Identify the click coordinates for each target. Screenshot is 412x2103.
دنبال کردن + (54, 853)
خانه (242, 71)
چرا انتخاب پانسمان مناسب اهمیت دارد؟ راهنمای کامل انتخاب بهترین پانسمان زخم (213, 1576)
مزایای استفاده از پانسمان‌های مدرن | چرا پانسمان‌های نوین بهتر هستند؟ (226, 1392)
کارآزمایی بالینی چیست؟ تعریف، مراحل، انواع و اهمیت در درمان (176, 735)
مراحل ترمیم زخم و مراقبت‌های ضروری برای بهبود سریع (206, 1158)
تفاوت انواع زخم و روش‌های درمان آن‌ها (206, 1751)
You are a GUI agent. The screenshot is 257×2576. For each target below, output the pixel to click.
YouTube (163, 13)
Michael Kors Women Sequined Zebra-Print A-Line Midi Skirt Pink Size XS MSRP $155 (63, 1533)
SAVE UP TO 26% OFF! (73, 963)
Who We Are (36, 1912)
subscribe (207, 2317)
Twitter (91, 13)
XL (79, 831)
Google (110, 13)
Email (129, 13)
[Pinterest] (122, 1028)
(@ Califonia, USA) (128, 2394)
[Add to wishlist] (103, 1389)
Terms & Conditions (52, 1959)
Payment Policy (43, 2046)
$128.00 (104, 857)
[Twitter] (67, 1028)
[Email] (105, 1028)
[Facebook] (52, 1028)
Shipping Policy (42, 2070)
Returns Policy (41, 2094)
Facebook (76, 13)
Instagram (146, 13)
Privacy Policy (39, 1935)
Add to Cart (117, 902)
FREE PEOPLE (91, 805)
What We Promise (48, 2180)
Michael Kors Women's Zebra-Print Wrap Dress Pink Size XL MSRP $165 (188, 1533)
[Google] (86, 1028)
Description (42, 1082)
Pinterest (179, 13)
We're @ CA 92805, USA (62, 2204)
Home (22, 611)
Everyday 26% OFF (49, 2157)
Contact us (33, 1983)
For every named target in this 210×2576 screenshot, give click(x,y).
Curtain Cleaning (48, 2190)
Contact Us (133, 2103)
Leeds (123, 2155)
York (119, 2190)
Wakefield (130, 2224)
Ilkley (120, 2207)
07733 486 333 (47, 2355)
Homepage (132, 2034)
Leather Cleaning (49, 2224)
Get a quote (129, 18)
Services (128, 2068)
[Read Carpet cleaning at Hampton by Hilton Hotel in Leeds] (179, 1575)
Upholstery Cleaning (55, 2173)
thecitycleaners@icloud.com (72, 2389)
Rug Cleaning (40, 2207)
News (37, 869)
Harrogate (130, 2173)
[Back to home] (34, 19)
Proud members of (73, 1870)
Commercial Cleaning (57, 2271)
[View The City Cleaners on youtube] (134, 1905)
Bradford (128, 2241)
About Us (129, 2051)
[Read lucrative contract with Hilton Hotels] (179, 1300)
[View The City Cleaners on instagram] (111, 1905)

__________________________________________________

### Problem to work on
Quote the data above from the line containing "Shipping Policy (42, 2070)" to the line containing "Description (42, 1082)", inclusive, and stop.

### Exercise response
Shipping Policy (42, 2070)
Returns Policy (41, 2094)
Facebook (76, 13)
Instagram (146, 13)
Privacy Policy (39, 1935)
Add to Cart (117, 902)
FREE PEOPLE (91, 805)
What We Promise (48, 2180)
Michael Kors Women's Zebra-Print Wrap Dress Pink Size XL MSRP $165 (188, 1533)
[Google] (86, 1028)
Description (42, 1082)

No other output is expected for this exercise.